Pria itu suka mabuk-mabukan dan kutahu dia juga suka main perempuan. Makanya aku nolak meski dijanjikan mas kawin sawah 5 hektar dan rumah 3 tingkat di daerah Rajeg.

Tapi gak nyangka hal itu justru jadi masalah untuk ibuku sampai sekarang, beliau selalu saja mengungkit dan sensian kalau melihatku dan Bang Jayanta.

Yang parahnya ibuku bahkan pernah ngomong gini, "sekarang kalian Ibu izinkan nikah, tapi Ibu doain kalian cepet cerai."

Aku cuma bisa geleng-geleng kepala saja sambil mengusap dada.

Mau dilawan gimana? Udah tabi'atnya begitu. Padahal aku bisa kembali menata hati dan melanjutkan hidup aja harusnya ibuku bersyukur.

Gimana kalau dulu saat Mbak Opi dan Mas Agas ketahuan selingkuh itu aku pendek akal lalu bu nuh diri? Hih, Naudzubillah.

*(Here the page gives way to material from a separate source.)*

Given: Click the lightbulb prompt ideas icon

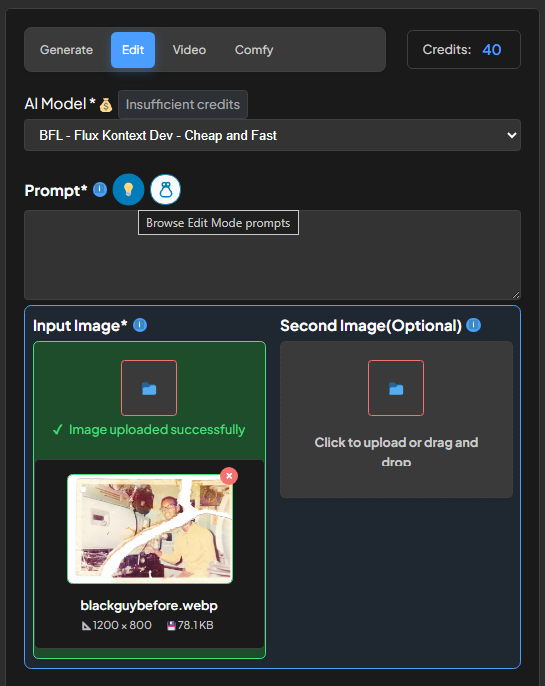Looking at the screenshot, I should 128,189.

"Ya udah bagus. Inget ya, kalau nanti Mbak Opi dan Masmu udah dateng, pastikan mertuamu itu keluar. Apaan sih bikin rusak suasana aja. Udah tahu ini acara keluarga, malah nimbrung aja. Dasar gak punya urat malu, maklum sih orang miskin emang begitu," ketus Ibuku lagi.

Lagi, aku terhenyak dan menggeleng tak habis pikir.

"Ibu apaan sih? Kok malah ngehina gitu?

"Ya nyatanya suami kamu dan ibunya itu orang miskin 'kan? Kamu sih gak nurut kalau dibilangin, coba kamu dulu nikah sama si Arkan anak juragan entok, mungkin sekarang hidupmu bahagia kayak Mbak dan Masmu. Ngeyel sih."